[Tarea]: Transcribe sin cambios las líneas que van desde la que contiene "Screen dimensions: 580x461" hasta la que contiene "The height and", ambas incluidas.

▼▼▼

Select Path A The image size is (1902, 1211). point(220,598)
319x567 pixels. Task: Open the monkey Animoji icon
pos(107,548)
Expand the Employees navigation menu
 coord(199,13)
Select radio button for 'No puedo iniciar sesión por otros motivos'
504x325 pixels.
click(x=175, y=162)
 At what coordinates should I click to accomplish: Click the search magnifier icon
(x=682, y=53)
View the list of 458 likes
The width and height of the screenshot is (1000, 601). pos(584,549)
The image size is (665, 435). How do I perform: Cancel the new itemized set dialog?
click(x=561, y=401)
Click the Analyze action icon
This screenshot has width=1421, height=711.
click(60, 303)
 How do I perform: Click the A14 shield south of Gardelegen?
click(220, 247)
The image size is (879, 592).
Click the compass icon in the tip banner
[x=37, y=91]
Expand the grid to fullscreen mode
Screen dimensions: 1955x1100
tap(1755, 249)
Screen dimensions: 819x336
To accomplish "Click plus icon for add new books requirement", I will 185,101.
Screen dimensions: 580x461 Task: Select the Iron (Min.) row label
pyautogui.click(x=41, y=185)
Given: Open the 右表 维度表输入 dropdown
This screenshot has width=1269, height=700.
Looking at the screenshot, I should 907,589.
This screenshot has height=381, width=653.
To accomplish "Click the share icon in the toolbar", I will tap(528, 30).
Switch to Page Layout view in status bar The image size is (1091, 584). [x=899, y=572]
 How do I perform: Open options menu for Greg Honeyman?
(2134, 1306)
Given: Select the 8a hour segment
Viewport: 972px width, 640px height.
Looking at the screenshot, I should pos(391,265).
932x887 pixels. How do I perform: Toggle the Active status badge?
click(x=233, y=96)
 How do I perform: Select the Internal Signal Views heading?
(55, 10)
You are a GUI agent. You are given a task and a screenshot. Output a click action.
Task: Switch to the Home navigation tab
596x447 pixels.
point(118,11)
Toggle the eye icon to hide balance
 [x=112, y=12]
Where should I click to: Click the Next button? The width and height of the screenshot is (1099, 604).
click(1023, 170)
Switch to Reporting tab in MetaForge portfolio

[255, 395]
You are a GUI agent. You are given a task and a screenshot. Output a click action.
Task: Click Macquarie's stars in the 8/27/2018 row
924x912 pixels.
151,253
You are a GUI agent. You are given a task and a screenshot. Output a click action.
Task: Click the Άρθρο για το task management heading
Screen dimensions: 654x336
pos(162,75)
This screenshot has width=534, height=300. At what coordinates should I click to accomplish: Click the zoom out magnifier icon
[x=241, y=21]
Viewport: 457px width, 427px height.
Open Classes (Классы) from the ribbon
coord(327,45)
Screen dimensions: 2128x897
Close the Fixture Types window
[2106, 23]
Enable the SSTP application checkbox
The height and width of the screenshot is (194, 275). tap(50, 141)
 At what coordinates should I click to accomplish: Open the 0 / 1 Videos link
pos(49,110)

▲▲▲

[Respuesta correcta]:
Screen dimensions: 580x461 Task: Select the Iron (Min.) row label
pyautogui.click(x=41, y=185)
Given: Open the 右表 维度表输入 dropdown
This screenshot has width=1269, height=700.
Looking at the screenshot, I should 907,589.
This screenshot has height=381, width=653.
To accomplish "Click the share icon in the toolbar", I will tap(528, 30).
Switch to Page Layout view in status bar The image size is (1091, 584). [x=899, y=572]
 How do I perform: Open options menu for Greg Honeyman?
(2134, 1306)
Given: Select the 8a hour segment
Viewport: 972px width, 640px height.
Looking at the screenshot, I should pos(391,265).
932x887 pixels. How do I perform: Toggle the Active status badge?
click(x=233, y=96)
 How do I perform: Select the Internal Signal Views heading?
(55, 10)
You are a GUI agent. You are given a task and a screenshot. Output a click action.
Task: Switch to the Home navigation tab
596x447 pixels.
point(118,11)
Toggle the eye icon to hide balance
 [x=112, y=12]
Where should I click to: Click the Next button? The width and height of the screenshot is (1099, 604).
click(1023, 170)
Switch to Reporting tab in MetaForge portfolio

[255, 395]
You are a GUI agent. You are given a task and a screenshot. Output a click action.
Task: Click Macquarie's stars in the 8/27/2018 row
924x912 pixels.
151,253
You are a GUI agent. You are given a task and a screenshot. Output a click action.
Task: Click the Άρθρο για το task management heading
Screen dimensions: 654x336
pos(162,75)
This screenshot has width=534, height=300. At what coordinates should I click to accomplish: Click the zoom out magnifier icon
[x=241, y=21]
Viewport: 457px width, 427px height.
Open Classes (Классы) from the ribbon
coord(327,45)
Screen dimensions: 2128x897
Close the Fixture Types window
[2106, 23]
Enable the SSTP application checkbox
The height and width of the screenshot is (194, 275). tap(50, 141)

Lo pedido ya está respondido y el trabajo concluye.